I remember going back years later. I want back to Rwanda a number of times - 95, 96, 97, but on my last trip back I remember sitting in a mud-hut with a man called Taen and his whole family had been wiped out in the genocide. One of our partners was working with him through the Anglican church. His whole family had been wiped out. And he was sitting beside a young man called Emmanuel and it was Emmanuel's family who had killed his family.

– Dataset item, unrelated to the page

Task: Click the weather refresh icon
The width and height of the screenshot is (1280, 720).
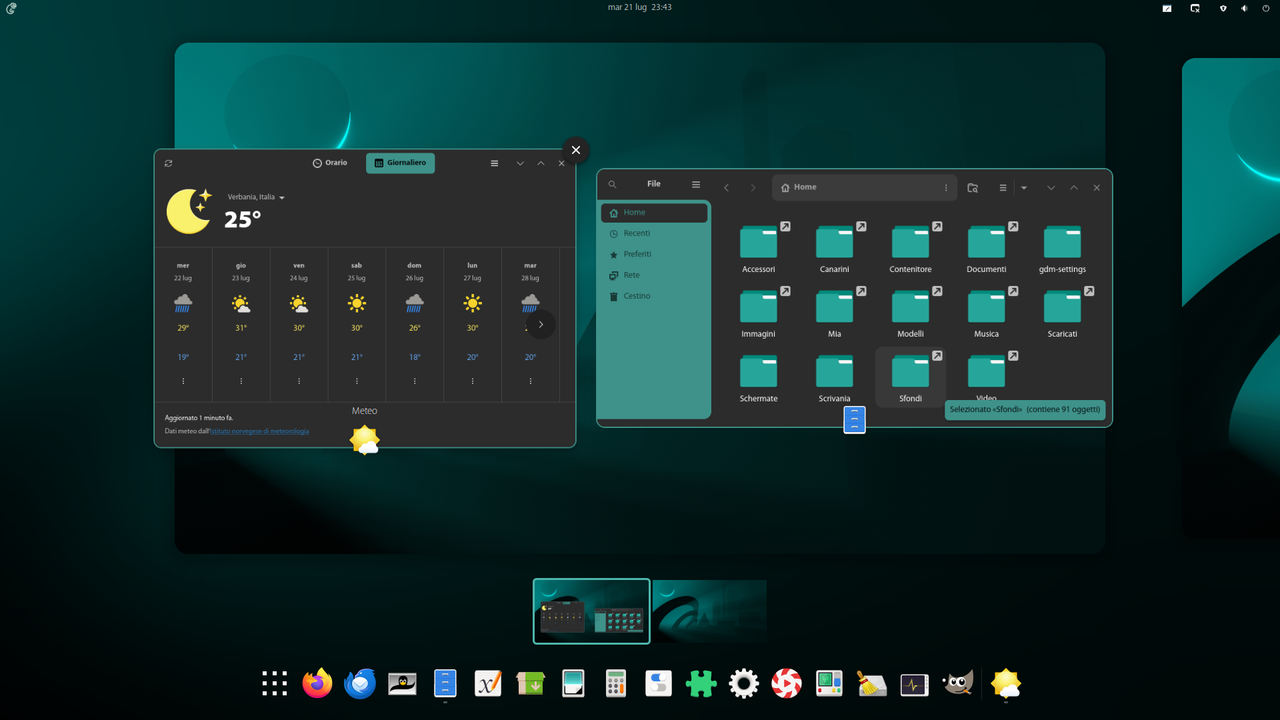Action: 168,163
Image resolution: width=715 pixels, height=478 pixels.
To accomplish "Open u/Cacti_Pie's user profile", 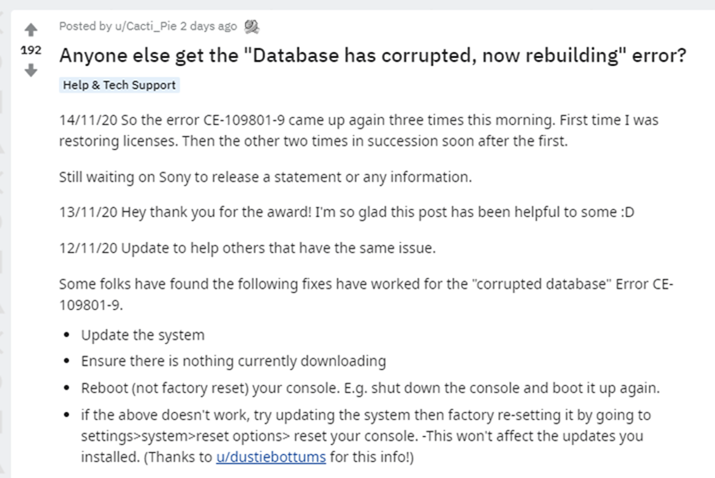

Taen himself had left Rwanda, had gone to Burundi with his 3 children, one died while in Burundi and he came back with his 2 children and tried to rebuild his life in Rwanda and he got involved in the Anglican church and it was really to bring about peace and reconciliation amongst people. When the people returned - they had stayed in the camp in Eastern Congo for years, and when they returned - remember they are coming back into the community where they had killed members of the families where they were returning back to. And he was sitting beside Emmanuel, Taen was, for a year or so before he could find it in his heart to forgive because he realised Taen's life was more of a struggle than his own and he found it in his soul and his heart to be able to forgive and he took Emmanuel on as his godson and while I was there he explained how he was trying to help to build a home for Taen and had given him some money for his dowry so that he could get married, and a little bit of land to build his home on and I sat in this mud hut with this family who were living on less than 1 euro a day - they had no windows, I remember well - it was actually up in the hills. It was cold, it was almost like it is here today, it was a little bit chilly and wet and windy.
And I started crying. I was so glad that the room was quite dark because I actually started crying and I said 'If this happened to me and my family was wiped out, would I have the capacity, even though I believe I have a strong faith, would I have the capacity to forgive?' and I don't believe that I would and yet I looked at this man and he had, working alongside Emmanuel and I just saw how far Rwanda had come.
But I have profound hope and just such regard for the work that was done at the time. But for me the work was done mainly by the Rwandans themselves. You know often we forget in the international community, we summersault in, a lot of organisations and the reason I really do love working with an organisation like Trócaire is that we stay.
We don't just go in during the emergencies and a lot of the organisations do and of course you get a lot more publicity but to belong to an organisation that stays for the long haul, that's there to rebuild and to help in the whole process of peace and reconciliation and building up livelihoods, but the essence, and when I look back, and the inspiration, where I draw my inspiration, is from the people themselves. Really they rebuild.
We go in and we work alongside and we go in as partners, but the strength and the vision and the courage and the perseverance and the love and the real compassion came from the Rwandans themselves and from people in the region themselves and we offer, we do, we offer and we bring a certain support, which is great and necessary and important and it shows our solidarity and our love and our affection but really the work and the hard work, in any emergency situation that I've worked in, or any place that I've been, comes from the people themselves and their own strength and their own faith and their own compassion and their own courage and their own insights and their own vision about how they rebuild their own communities.